Restate word for word the lines of the entries below, starting with the line that holds "Viewport: 891px width, 1025px" and ending with the line that holds "Task: Open Help with the question mark icon", and no others.

** Opening RECORDED DATA block **

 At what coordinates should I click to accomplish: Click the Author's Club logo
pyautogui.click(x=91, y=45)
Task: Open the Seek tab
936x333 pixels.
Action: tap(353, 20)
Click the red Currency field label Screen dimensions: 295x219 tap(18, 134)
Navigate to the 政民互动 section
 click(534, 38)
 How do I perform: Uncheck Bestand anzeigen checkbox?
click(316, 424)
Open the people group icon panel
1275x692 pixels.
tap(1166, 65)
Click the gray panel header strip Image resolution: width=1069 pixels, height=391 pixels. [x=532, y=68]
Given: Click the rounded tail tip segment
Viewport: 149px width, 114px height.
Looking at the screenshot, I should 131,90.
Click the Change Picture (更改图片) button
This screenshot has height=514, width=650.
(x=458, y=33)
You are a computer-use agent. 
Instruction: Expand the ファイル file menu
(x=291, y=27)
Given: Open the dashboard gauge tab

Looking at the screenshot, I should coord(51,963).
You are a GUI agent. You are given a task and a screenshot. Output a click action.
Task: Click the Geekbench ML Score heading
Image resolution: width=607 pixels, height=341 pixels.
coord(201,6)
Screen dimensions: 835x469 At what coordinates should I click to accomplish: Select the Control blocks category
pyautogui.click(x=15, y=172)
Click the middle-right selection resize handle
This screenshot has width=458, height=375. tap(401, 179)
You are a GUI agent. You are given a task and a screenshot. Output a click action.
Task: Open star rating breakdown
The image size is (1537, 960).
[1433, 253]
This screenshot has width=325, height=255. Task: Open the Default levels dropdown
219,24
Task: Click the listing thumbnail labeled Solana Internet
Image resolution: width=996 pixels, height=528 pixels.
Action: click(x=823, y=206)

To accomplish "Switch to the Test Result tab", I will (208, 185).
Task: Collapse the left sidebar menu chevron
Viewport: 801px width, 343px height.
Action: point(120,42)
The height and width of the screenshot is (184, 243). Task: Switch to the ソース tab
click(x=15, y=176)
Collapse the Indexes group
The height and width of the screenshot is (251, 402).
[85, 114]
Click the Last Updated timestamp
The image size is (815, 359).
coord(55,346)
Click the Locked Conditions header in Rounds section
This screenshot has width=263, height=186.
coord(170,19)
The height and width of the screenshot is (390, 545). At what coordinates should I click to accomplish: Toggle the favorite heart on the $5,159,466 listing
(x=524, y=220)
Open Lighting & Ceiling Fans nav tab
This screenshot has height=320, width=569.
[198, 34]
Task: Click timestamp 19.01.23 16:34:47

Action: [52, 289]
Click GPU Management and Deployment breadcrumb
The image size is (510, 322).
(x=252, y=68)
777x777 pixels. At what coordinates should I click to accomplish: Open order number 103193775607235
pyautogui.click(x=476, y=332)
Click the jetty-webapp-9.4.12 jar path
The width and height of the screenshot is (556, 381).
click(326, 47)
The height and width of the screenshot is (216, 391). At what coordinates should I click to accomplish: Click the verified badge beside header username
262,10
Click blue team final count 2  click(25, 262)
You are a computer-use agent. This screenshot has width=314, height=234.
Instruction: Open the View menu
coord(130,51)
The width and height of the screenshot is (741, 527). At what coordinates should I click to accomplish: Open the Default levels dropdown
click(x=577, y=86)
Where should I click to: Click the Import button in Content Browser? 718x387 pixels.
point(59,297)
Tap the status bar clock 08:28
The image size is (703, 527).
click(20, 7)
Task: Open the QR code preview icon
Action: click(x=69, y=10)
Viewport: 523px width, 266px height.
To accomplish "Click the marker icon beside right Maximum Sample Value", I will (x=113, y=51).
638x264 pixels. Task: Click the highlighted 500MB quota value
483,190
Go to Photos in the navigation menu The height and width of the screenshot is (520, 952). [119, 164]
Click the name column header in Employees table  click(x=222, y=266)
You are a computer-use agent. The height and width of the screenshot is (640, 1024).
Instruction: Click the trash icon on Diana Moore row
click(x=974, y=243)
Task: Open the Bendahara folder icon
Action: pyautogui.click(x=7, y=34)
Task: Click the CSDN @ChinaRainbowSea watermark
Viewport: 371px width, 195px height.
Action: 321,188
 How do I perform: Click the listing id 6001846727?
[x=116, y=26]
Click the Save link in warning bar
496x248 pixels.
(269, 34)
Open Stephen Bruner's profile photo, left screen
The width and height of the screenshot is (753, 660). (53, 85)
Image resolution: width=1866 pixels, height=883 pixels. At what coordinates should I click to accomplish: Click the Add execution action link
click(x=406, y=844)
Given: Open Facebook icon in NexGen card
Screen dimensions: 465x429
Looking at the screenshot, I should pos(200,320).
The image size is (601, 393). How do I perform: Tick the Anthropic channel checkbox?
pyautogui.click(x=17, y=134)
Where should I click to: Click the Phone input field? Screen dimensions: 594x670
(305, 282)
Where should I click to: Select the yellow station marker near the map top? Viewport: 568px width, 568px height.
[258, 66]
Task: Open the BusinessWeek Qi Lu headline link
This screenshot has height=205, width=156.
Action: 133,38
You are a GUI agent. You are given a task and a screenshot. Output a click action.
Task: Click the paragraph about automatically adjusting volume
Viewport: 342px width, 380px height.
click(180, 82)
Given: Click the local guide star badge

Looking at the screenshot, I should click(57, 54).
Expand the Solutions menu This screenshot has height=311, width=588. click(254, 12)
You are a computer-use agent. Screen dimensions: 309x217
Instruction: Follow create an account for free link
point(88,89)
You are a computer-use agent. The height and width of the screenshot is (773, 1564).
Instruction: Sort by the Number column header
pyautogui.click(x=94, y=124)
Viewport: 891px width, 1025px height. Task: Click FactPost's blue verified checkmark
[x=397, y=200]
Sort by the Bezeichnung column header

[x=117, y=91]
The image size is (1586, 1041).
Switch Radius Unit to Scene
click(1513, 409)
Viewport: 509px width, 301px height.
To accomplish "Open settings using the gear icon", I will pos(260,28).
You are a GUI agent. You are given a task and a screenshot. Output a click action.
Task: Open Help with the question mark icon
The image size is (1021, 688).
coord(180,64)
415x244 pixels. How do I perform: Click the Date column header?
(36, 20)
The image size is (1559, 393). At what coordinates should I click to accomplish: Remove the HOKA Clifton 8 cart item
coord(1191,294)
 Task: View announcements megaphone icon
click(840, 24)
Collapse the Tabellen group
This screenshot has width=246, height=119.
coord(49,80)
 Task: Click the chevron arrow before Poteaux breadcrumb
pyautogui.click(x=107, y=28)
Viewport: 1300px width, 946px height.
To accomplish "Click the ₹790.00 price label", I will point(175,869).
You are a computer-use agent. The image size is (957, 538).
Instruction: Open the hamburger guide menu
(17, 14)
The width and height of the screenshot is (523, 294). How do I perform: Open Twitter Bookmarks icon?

** Closing RECORDED DATA block **

**SOLUTION TO THE PROBLEM**
Viewport: 891px width, 1025px height. Task: Click FactPost's blue verified checkmark
[x=397, y=200]
Sort by the Bezeichnung column header

[x=117, y=91]
The image size is (1586, 1041).
Switch Radius Unit to Scene
click(1513, 409)
Viewport: 509px width, 301px height.
To accomplish "Open settings using the gear icon", I will pos(260,28).
You are a GUI agent. You are given a task and a screenshot. Output a click action.
Task: Open Help with the question mark icon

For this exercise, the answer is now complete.